- [YOUR TASK] Could you present all of the material below as a numbered list, leaving out the blank lines?

Start of PROVIDED MATERIAL

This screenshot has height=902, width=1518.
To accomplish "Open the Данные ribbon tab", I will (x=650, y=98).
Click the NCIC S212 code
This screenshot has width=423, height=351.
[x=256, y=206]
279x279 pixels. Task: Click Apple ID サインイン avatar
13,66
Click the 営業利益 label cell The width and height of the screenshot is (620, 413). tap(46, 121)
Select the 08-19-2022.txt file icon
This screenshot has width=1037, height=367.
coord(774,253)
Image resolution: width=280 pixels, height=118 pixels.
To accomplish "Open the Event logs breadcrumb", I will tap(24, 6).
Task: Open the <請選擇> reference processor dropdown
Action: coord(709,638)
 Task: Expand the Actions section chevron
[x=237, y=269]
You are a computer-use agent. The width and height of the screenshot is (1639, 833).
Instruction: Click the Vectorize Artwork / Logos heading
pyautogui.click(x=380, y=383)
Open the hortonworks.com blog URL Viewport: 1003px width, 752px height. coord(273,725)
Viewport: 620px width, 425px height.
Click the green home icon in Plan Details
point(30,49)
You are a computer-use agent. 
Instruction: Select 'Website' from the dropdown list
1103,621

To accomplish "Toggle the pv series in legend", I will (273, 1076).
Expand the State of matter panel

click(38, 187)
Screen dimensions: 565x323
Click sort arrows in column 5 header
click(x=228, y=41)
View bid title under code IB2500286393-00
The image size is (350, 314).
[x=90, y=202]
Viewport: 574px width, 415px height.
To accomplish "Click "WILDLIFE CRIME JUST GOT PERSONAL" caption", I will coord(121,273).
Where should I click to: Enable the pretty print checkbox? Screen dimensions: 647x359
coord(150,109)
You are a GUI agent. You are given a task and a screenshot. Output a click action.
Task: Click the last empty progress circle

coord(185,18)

End of PROVIDED MATERIAL

- [TASK RESULT]
1. This screenshot has height=902, width=1518.
2. To accomplish "Open the Данные ribbon tab", I will (x=650, y=98).
3. Click the NCIC S212 code
4. This screenshot has width=423, height=351.
5. [x=256, y=206]
6. 279x279 pixels. Task: Click Apple ID サインイン avatar
7. 13,66
8. Click the 営業利益 label cell The width and height of the screenshot is (620, 413). tap(46, 121)
9. Select the 08-19-2022.txt file icon
10. This screenshot has width=1037, height=367.
11. coord(774,253)
12. Image resolution: width=280 pixels, height=118 pixels.
13. To accomplish "Open the Event logs breadcrumb", I will tap(24, 6).
14. Task: Open the <請選擇> reference processor dropdown
15. Action: coord(709,638)
16.  Task: Expand the Actions section chevron
17. [x=237, y=269]
18. You are a computer-use agent. The width and height of the screenshot is (1639, 833).
19. Instruction: Click the Vectorize Artwork / Logos heading
20. pyautogui.click(x=380, y=383)
21. Open the hortonworks.com blog URL Viewport: 1003px width, 752px height. coord(273,725)
22. Viewport: 620px width, 425px height.
23. Click the green home icon in Plan Details
24. point(30,49)
25. You are a computer-use agent. 
26. Instruction: Select 'Website' from the dropdown list
27. 1103,621
28. To accomplish "Toggle the pv series in legend", I will (273, 1076).
29. Expand the State of matter panel
30. click(38, 187)
31. Screen dimensions: 565x323
32. Click sort arrows in column 5 header
33. click(x=228, y=41)
34. View bid title under code IB2500286393-00
35. The image size is (350, 314).
36. [x=90, y=202]
37. Viewport: 574px width, 415px height.
38. To accomplish "Click "WILDLIFE CRIME JUST GOT PERSONAL" caption", I will coord(121,273).
39. Where should I click to: Enable the pretty print checkbox? Screen dimensions: 647x359
40. coord(150,109)
41. You are a GUI agent. You are given a task and a screenshot. Output a click action.
42. Task: Click the last empty progress circle
43. coord(185,18)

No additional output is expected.